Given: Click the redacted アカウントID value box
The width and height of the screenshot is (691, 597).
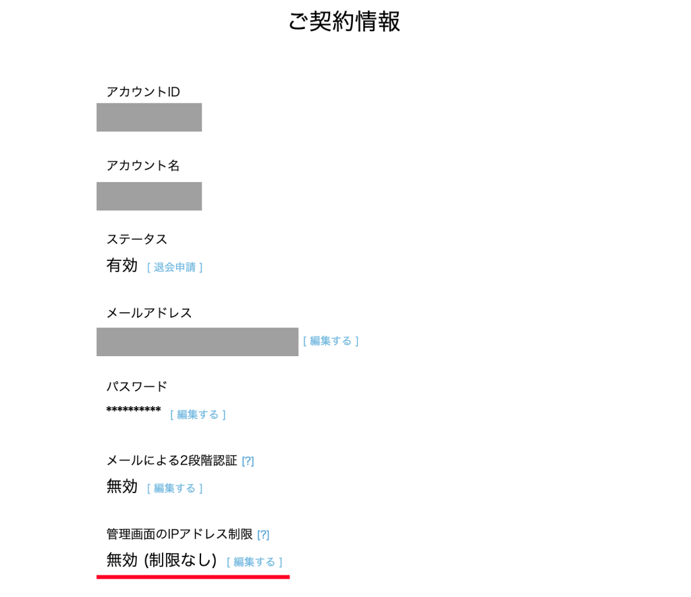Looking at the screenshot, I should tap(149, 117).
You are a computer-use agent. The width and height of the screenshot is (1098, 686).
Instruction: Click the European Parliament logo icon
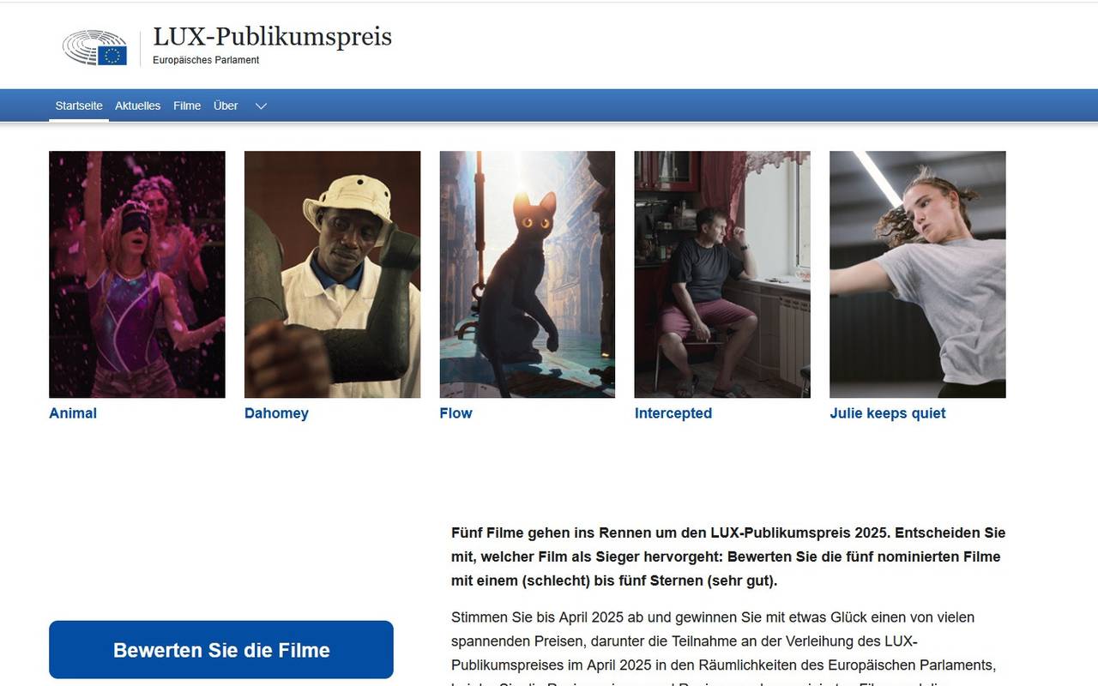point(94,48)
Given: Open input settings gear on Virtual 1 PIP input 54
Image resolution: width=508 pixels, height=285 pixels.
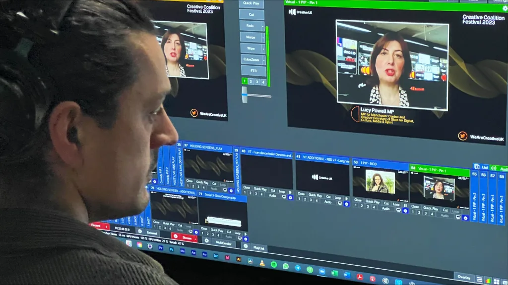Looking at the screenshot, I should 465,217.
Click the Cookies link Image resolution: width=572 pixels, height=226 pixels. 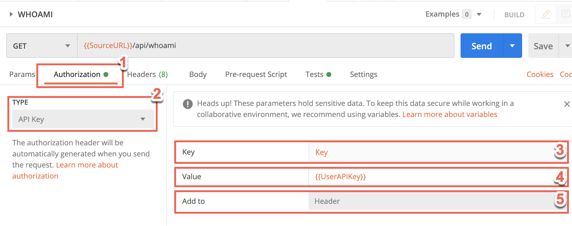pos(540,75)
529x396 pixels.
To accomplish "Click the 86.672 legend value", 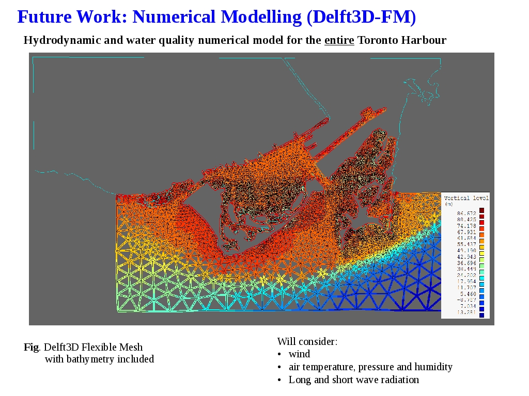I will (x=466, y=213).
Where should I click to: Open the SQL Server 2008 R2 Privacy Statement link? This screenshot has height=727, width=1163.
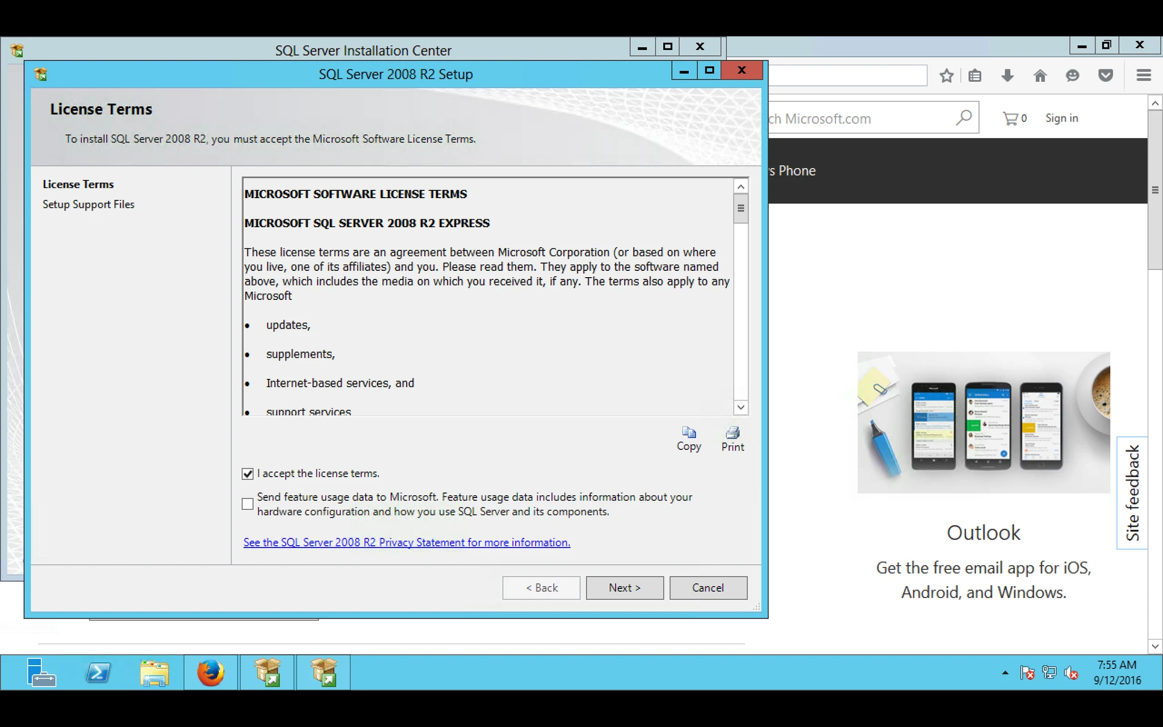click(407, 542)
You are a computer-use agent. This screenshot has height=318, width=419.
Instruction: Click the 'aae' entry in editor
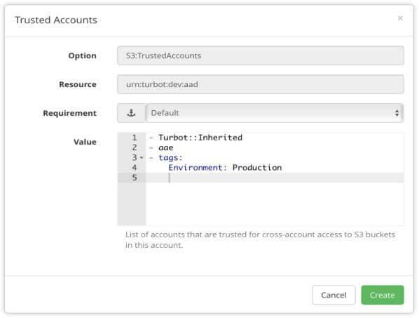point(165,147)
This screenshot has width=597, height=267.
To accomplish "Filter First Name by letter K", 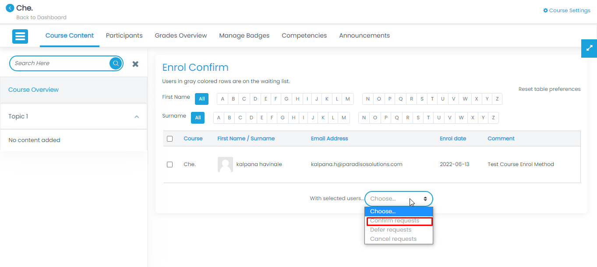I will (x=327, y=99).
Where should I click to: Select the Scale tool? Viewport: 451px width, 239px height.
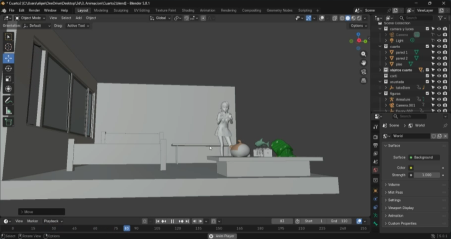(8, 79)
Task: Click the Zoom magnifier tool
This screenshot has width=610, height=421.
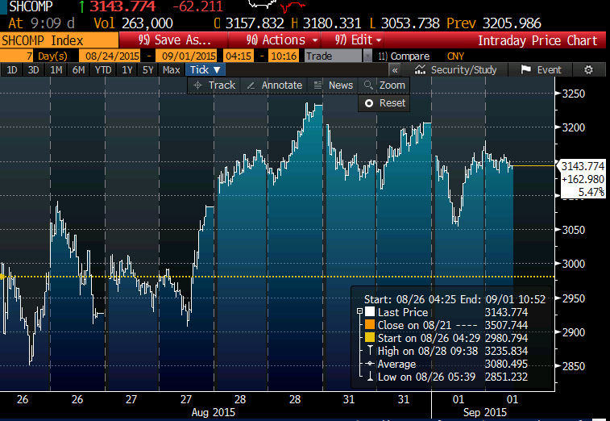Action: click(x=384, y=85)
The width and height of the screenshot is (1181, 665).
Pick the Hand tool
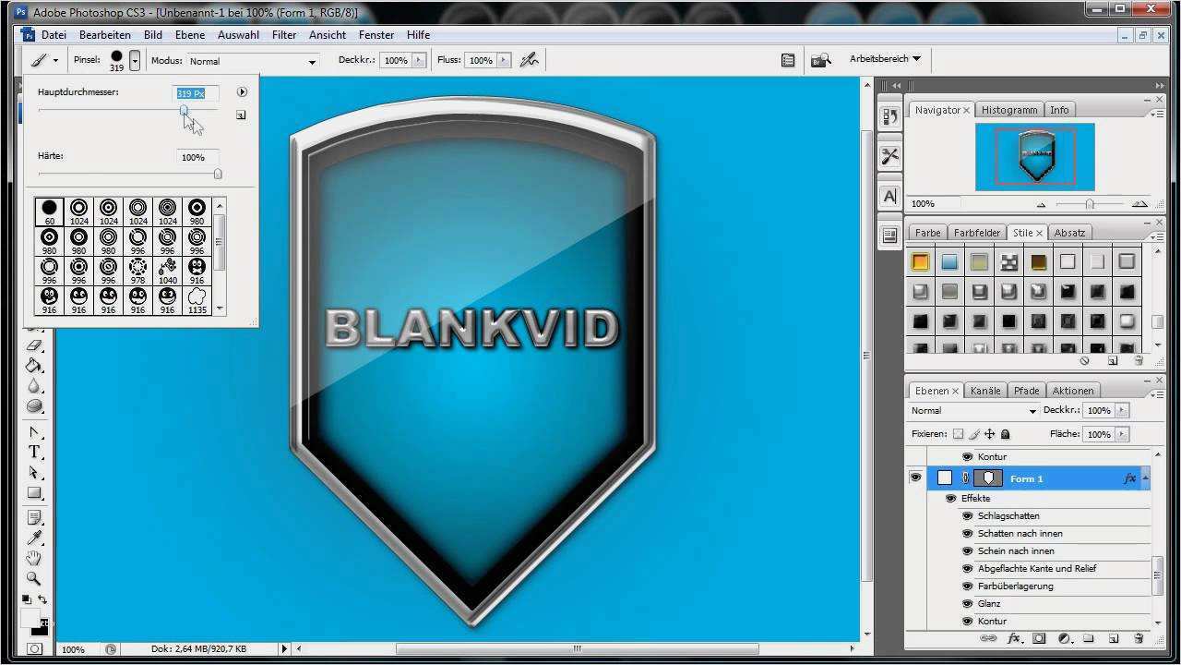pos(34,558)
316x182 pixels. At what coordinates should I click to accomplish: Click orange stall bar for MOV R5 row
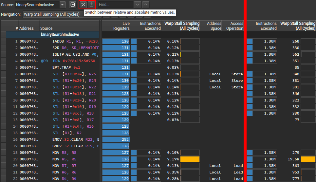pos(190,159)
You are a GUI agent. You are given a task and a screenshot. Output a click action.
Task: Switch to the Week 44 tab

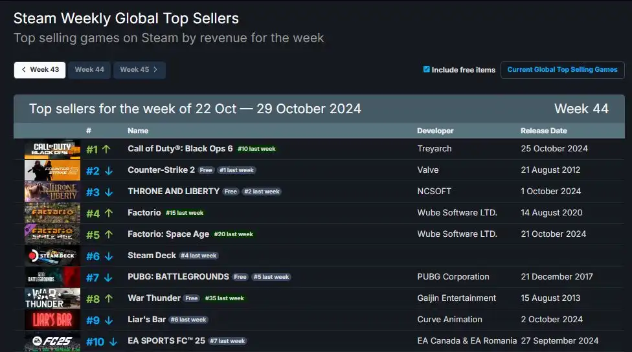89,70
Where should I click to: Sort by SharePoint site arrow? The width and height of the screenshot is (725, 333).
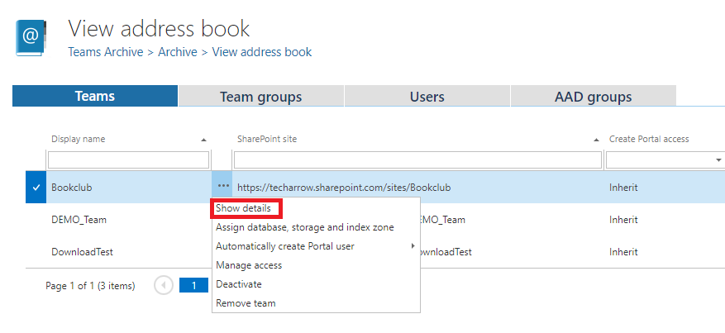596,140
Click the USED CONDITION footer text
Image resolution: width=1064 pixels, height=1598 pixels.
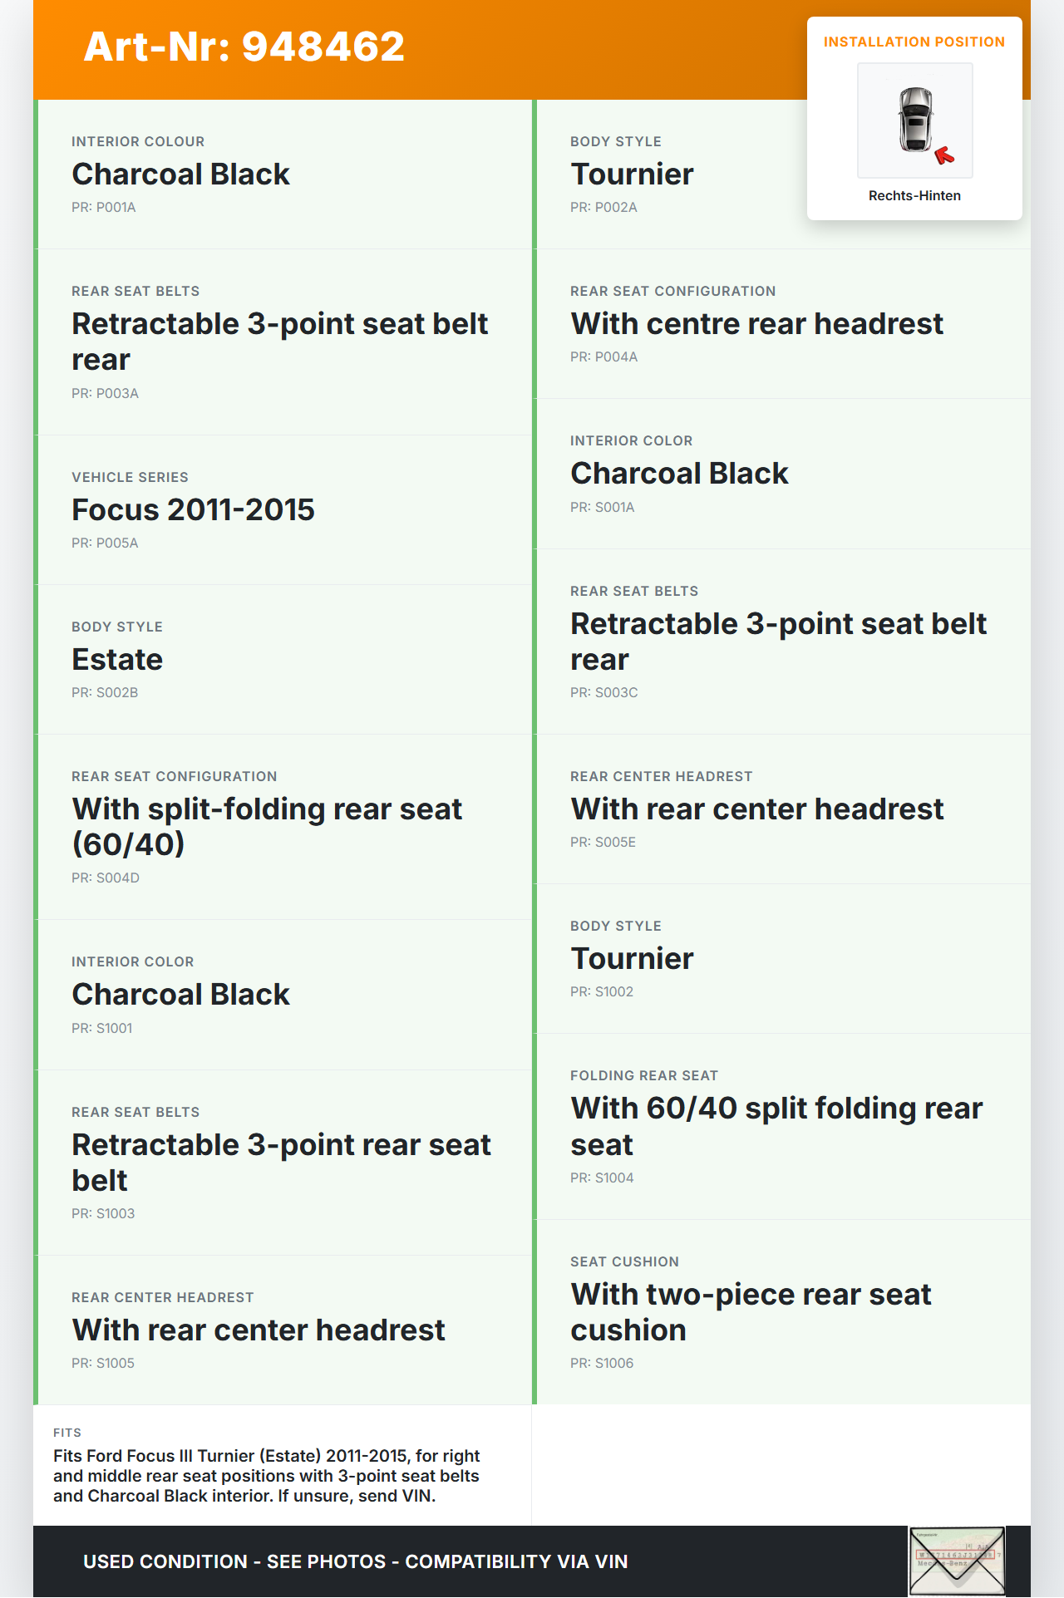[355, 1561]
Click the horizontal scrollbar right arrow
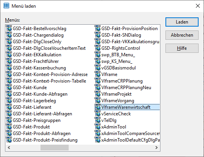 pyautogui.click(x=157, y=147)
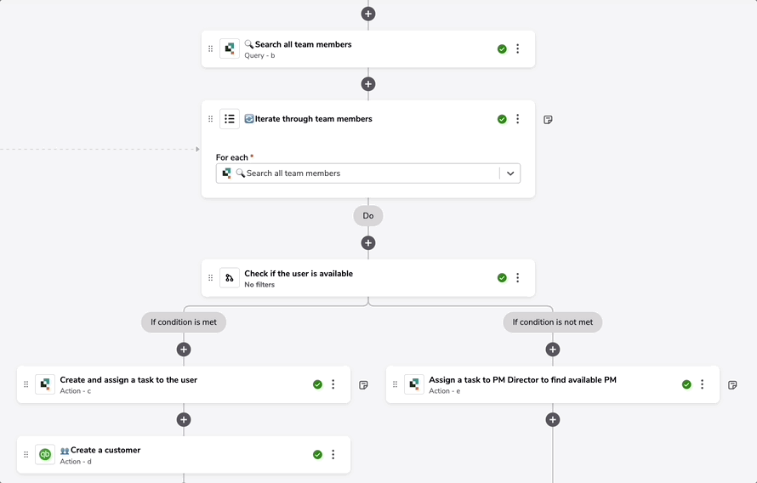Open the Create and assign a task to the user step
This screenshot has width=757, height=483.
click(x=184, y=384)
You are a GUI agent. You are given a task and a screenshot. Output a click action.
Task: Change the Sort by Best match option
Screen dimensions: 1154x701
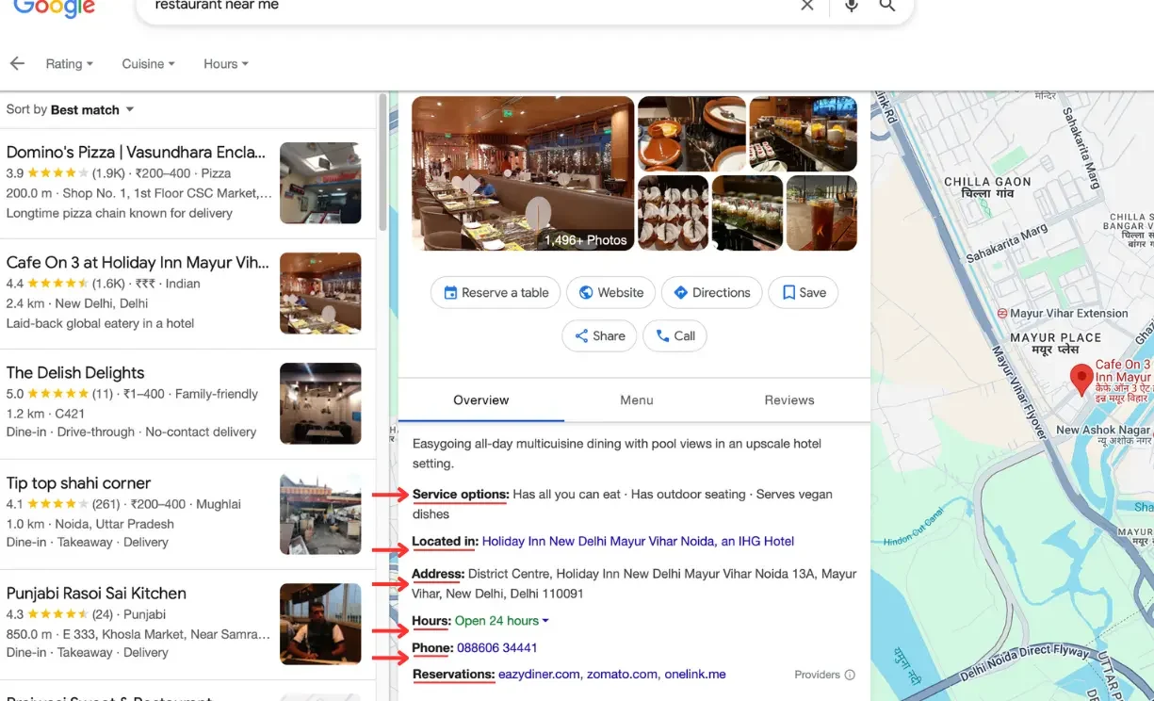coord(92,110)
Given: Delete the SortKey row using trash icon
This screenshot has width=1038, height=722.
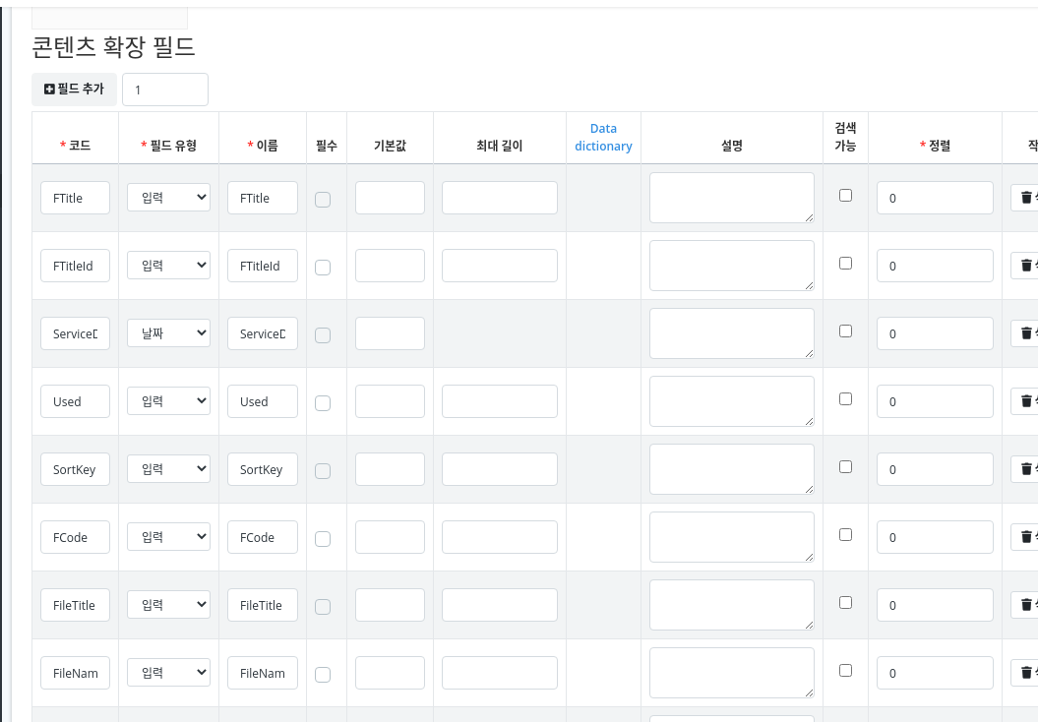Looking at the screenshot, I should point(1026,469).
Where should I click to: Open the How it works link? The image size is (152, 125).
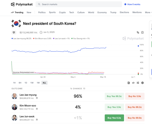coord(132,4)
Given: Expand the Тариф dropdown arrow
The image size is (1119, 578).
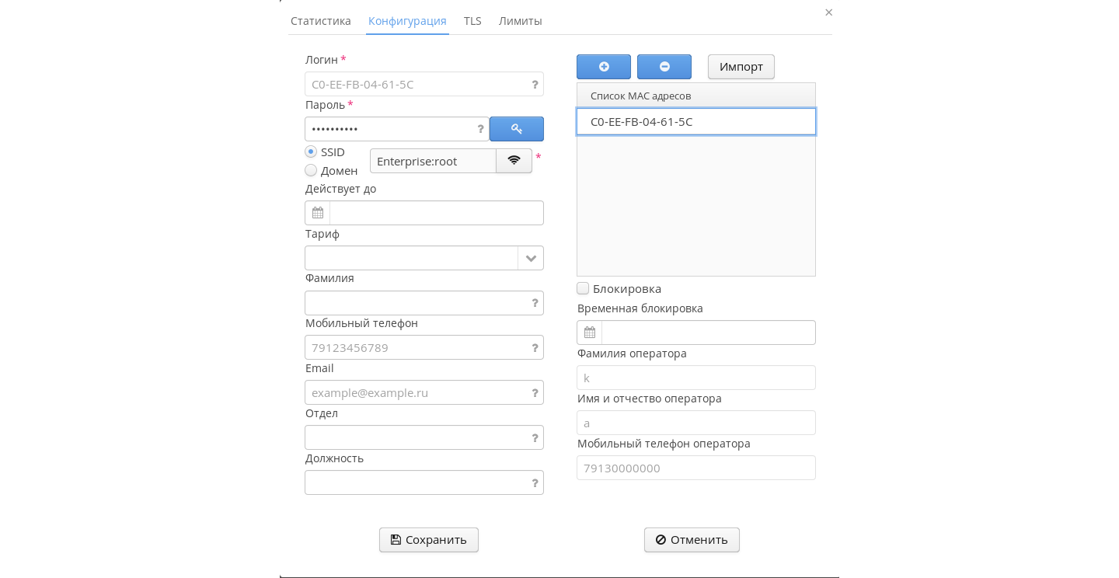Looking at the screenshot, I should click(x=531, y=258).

▶ EXERCISE REQUIREMENTS
Excluding images, output exactly the lines from the one that holds "This screenshot has width=1038, height=722." through the final line of the material, both ends included.

▶ COMPLETED EXERCISE
This screenshot has width=1038, height=722.
Looking at the screenshot, I should point(1026,469).
Where should I click to: Open the How it works link? The image size is (152, 125).
coord(132,4)
Given: Expand the Тариф dropdown arrow
The image size is (1119, 578).
Looking at the screenshot, I should click(x=531, y=258).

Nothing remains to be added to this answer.